Argentina has had it with U.S. bond laws

August 20, 2014: 5:40 PM ET
Argentina in default
NEW YORK (CNNMoney)

Argentina wants to take its ball and go home in its ongoing debt crisis.

The country is in default again on some of its debt. Negotiations with several hedge funds over debt repayments broke down so badly in July that Argentina is actually trying to change the laws overseeing its bond contracts.

President Cristina Kirchner submitted a bill Tuesday to Argentina's congress that would take the bonds in contention and put them under the Argentine judicial system. At the moment, many of the bonds fall under the U.S. legal code, where various court orders have hamstrung Argentina's options.
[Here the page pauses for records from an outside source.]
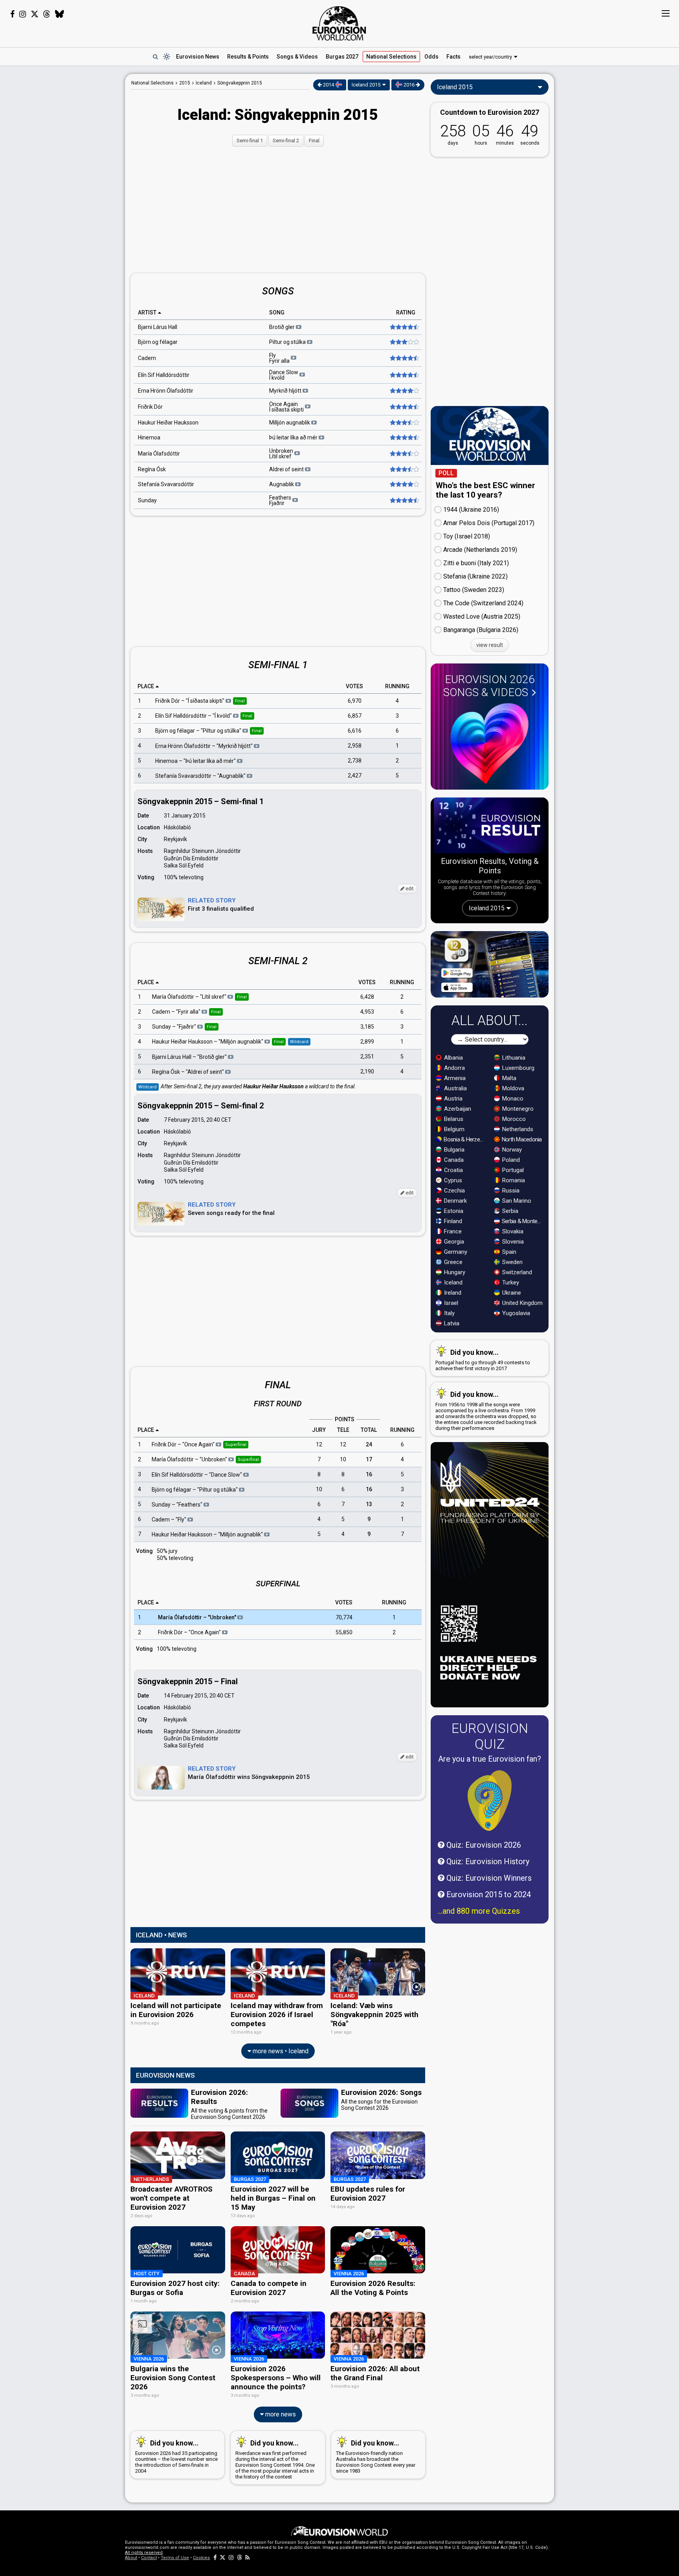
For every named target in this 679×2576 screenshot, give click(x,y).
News (197, 56)
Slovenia (512, 1241)
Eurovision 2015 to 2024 (487, 1894)
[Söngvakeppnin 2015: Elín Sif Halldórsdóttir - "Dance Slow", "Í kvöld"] (404, 375)
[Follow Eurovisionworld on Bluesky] (59, 14)
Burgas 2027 (342, 56)
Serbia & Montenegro (523, 1221)
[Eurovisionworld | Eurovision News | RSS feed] (247, 2557)
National (391, 56)
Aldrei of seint (287, 469)
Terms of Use (175, 2557)
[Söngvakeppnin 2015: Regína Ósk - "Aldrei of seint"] (404, 469)
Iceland (452, 1282)
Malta (508, 1078)
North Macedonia (521, 1139)
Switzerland (516, 1272)
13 (369, 1504)
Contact (149, 2557)
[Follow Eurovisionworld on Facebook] (12, 14)
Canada (453, 1159)
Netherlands (517, 1129)
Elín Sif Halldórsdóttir (163, 375)
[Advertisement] (63, 192)
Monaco (512, 1098)
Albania (452, 1057)
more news (280, 2414)
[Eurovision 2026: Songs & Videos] (489, 743)
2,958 (355, 745)
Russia (510, 1190)
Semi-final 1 (250, 140)
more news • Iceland (279, 2051)
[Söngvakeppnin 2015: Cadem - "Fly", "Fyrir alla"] (404, 358)
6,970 (355, 701)
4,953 (367, 1012)
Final (314, 140)
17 (369, 1459)
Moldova (512, 1088)
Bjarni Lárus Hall (157, 327)
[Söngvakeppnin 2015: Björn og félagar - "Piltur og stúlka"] (404, 342)
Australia (454, 1088)
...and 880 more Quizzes (479, 1911)
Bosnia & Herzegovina (464, 1139)
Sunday (147, 500)
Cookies (201, 2557)
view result (489, 645)
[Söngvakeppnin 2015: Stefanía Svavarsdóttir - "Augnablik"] (404, 484)
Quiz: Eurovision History (486, 1861)
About (131, 2557)
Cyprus (452, 1180)
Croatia (452, 1170)
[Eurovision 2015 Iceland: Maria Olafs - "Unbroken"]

It's uncertain whether the jurisdiction switch is feasible, but Argentina continues to fight the hedge funds.

Related: Get caught up on Argentina's debt crisis

The ordeal all goes back to 2001 when Argentina initially defaulted. Many of its bondholders (92%), fearing they wouldn't get much, if anything, accepted a lower repayment. But a small group of other bondholders, led by hedge funds Elliott Management and Aurelius Capital Management, held out for full payment.

Until this year, Argentina refused to pay or even talk to the "holdouts."

The holdouts sued Argentina more than a decade ago and won a federal court ruling in 2012 that said Argentina had to pay up. Argentina then took the case to the Supreme Court, which decided in June to agree with the earlier ruling and effectively force negotiations with the holdouts.

Complicating matters, the 92% of bondholders who took the low pay deal have a clause in their contracts that say the holdouts can't get a better deal than them until the clause expires next year.

Argentina's talks with the holdouts went nowhere, breaking down again last week. Capital Economics predicts things are struck, possibly until President Kirchner's term expires. In 2016.

Related: At least one hedge fund is betting Argentina will be just fine

The South American nation has slipped into recession.

"If local government and corporate bond yields drop back as a result of the government's bond swap, damage to the real economy -- which is already very weak -- may be limited," wrote research firm Capital Economics in a note to clients.

The country's volatile Merval stock market index, though off nearly 1.4% today, is still up 62% for the year. Bond prices for debt due in 2033, however, have fallen.